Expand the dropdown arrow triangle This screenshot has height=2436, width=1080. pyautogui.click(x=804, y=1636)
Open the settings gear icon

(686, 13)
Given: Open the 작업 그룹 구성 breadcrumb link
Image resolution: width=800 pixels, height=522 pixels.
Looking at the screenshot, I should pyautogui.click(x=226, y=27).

...

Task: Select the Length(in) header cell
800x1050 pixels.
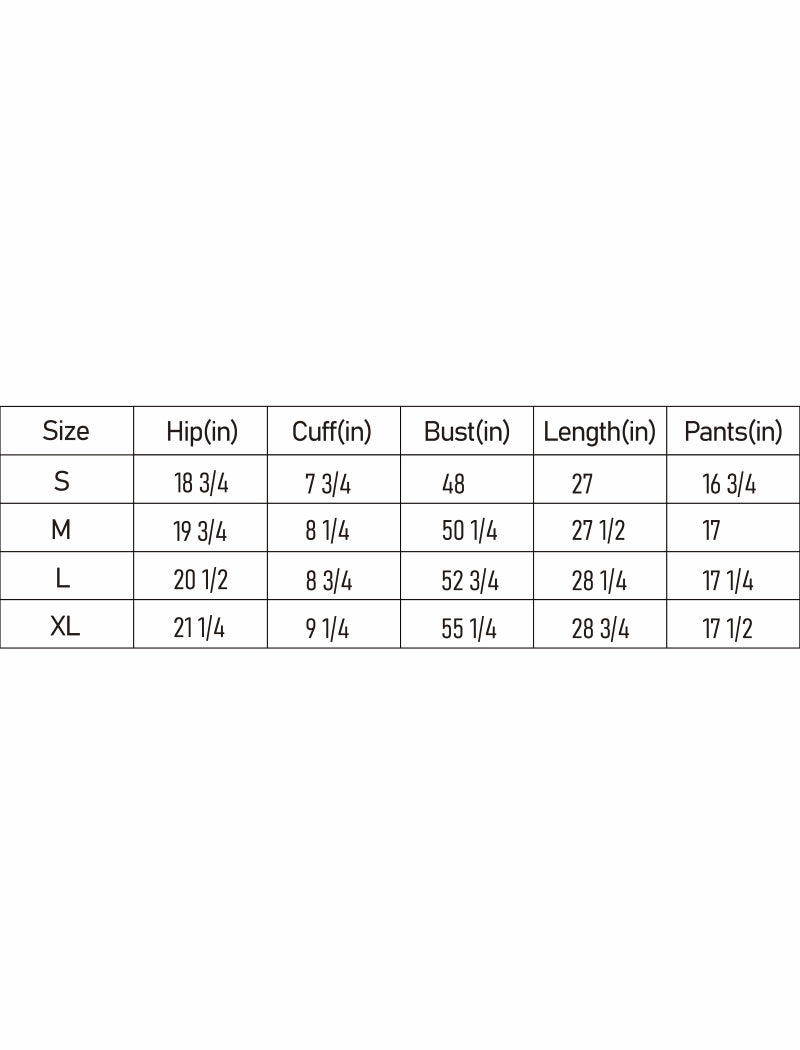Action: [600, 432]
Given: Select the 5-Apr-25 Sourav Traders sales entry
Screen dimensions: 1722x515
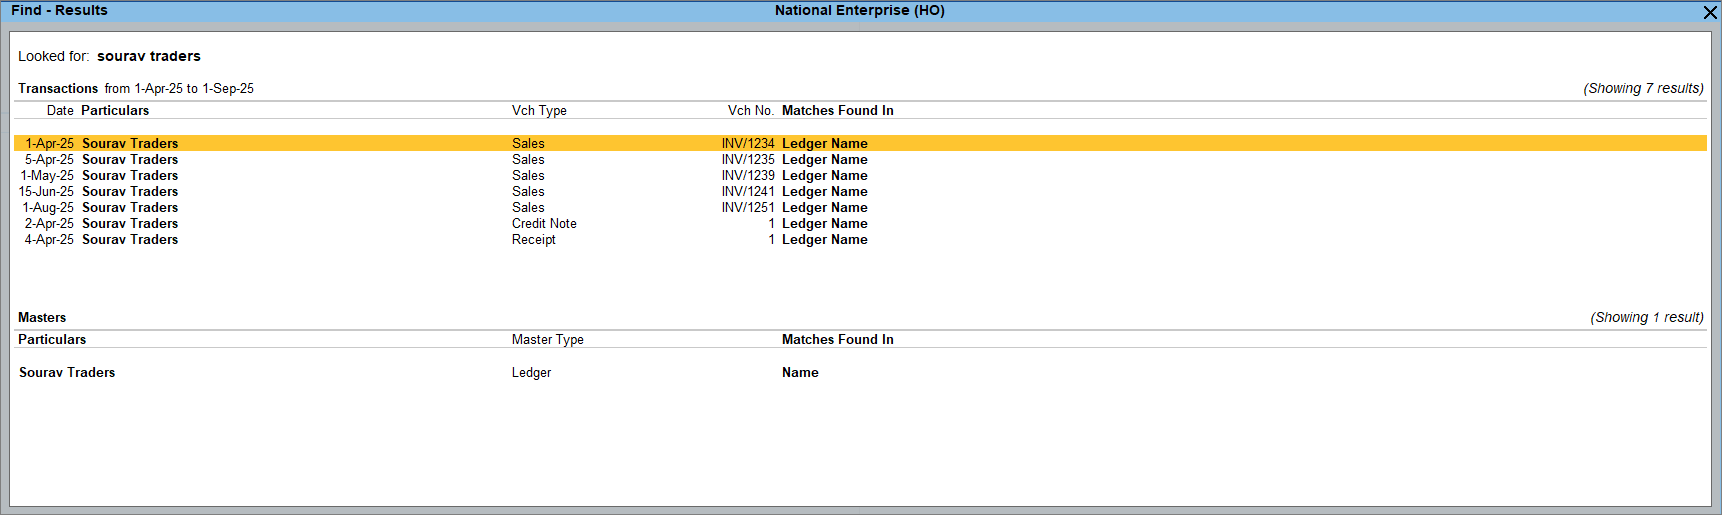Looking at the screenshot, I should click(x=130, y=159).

* * *

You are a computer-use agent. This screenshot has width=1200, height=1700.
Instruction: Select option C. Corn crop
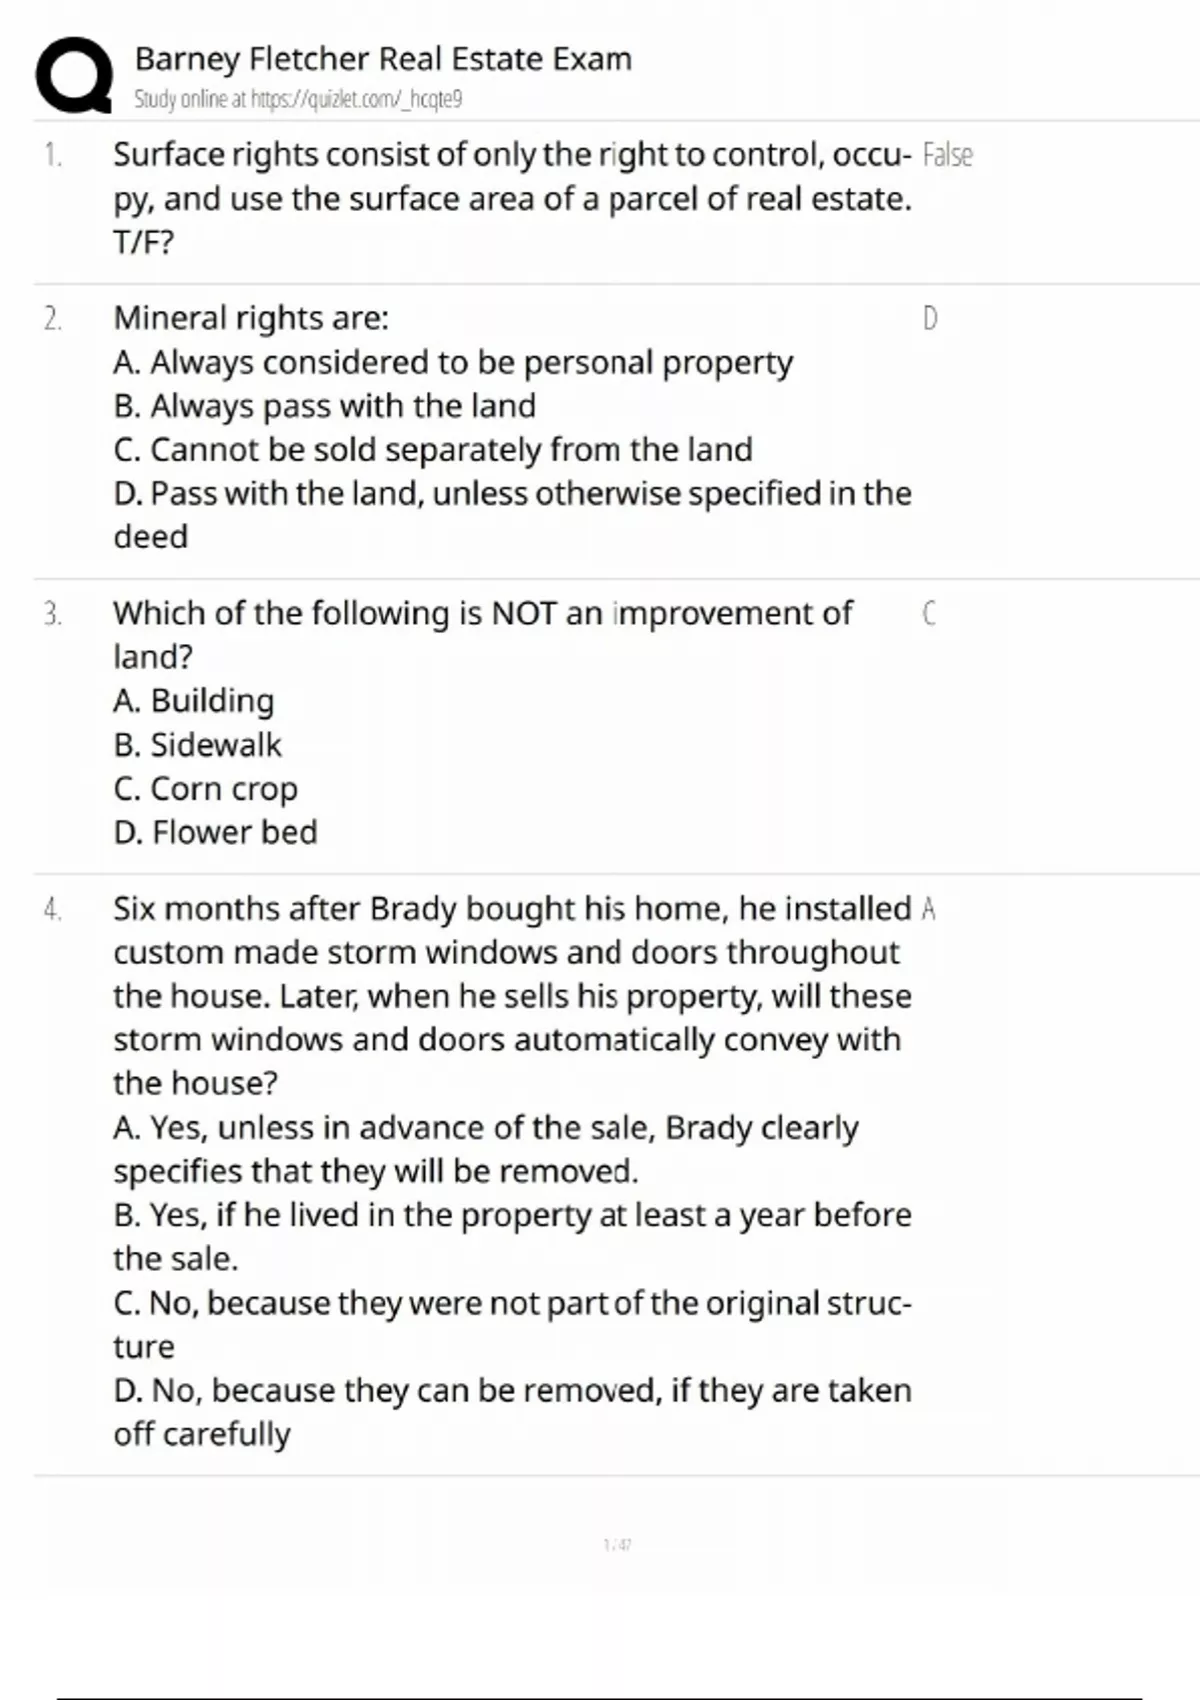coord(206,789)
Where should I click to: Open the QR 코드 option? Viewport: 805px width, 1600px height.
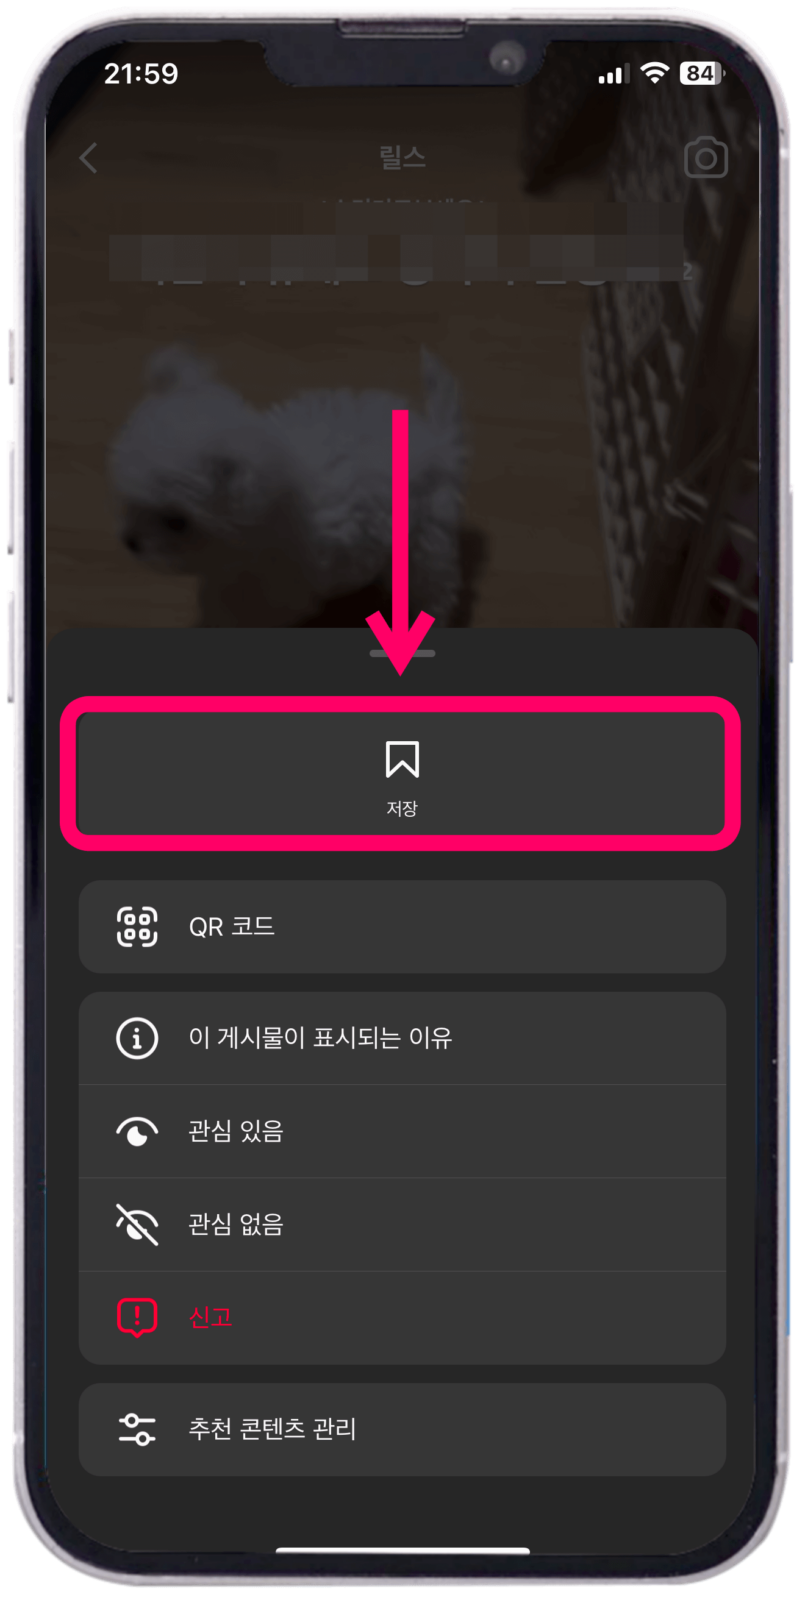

» **TASK BRIEF**
For the word "Given", show every line of the entries that holds it.

» **SOLUTION TO THIS PROBLEM**
Given: Open the 작업 그룹 구성 breadcrumb link
Given: Select the 5-Apr-25 Sourav Traders sales entry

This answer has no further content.